● **DESCRIPTION OF THE TASK**
Two lines in the data below mark the range: the one with "500x470 pixels. Task: Click" and the one with "Task: Click the zoom". Return both, along with every line between them, exactly.

+ + +

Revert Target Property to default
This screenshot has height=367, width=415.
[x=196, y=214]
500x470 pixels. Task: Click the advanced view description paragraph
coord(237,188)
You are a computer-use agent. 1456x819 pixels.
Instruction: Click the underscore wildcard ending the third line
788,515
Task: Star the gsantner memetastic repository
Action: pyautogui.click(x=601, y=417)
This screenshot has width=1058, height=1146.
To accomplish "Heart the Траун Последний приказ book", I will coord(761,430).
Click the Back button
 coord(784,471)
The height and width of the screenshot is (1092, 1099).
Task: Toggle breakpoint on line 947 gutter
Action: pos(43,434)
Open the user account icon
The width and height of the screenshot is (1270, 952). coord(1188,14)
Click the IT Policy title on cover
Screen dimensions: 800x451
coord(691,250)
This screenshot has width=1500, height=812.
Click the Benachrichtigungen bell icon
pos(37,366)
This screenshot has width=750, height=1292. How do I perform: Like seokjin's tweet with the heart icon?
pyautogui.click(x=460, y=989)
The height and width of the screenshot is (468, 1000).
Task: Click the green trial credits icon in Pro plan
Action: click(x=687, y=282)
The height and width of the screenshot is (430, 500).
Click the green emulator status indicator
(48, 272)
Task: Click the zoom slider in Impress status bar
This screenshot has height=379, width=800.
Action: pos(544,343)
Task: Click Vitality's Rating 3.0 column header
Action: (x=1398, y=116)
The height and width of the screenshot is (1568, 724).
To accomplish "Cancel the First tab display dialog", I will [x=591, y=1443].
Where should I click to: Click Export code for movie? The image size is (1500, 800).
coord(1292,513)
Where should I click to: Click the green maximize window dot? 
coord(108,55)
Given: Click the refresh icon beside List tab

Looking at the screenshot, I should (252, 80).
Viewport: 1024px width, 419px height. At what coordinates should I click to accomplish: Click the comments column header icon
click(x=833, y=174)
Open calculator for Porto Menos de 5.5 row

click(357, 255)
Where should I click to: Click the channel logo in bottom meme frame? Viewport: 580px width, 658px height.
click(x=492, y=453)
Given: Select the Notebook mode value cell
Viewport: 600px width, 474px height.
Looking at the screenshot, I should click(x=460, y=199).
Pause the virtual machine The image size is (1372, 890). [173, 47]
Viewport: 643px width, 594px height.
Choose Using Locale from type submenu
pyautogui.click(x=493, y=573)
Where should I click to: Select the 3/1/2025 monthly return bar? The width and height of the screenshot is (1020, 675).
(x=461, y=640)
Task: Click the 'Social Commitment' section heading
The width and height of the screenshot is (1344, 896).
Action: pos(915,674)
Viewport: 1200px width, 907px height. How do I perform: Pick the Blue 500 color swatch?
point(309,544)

+ + +

● **ANSWER SPACE**
500x470 pixels. Task: Click the advanced view description paragraph
coord(237,188)
You are a computer-use agent. 1456x819 pixels.
Instruction: Click the underscore wildcard ending the third line
788,515
Task: Star the gsantner memetastic repository
Action: pyautogui.click(x=601, y=417)
This screenshot has width=1058, height=1146.
To accomplish "Heart the Траун Последний приказ book", I will coord(761,430).
Click the Back button
 coord(784,471)
The height and width of the screenshot is (1092, 1099).
Task: Toggle breakpoint on line 947 gutter
Action: pos(43,434)
Open the user account icon
The width and height of the screenshot is (1270, 952). coord(1188,14)
Click the IT Policy title on cover
Screen dimensions: 800x451
coord(691,250)
This screenshot has width=1500, height=812.
Click the Benachrichtigungen bell icon
pos(37,366)
This screenshot has width=750, height=1292. How do I perform: Like seokjin's tweet with the heart icon?
pyautogui.click(x=460, y=989)
The height and width of the screenshot is (468, 1000).
Task: Click the green trial credits icon in Pro plan
Action: click(x=687, y=282)
The height and width of the screenshot is (430, 500).
Click the green emulator status indicator
(48, 272)
Task: Click the zoom slider in Impress status bar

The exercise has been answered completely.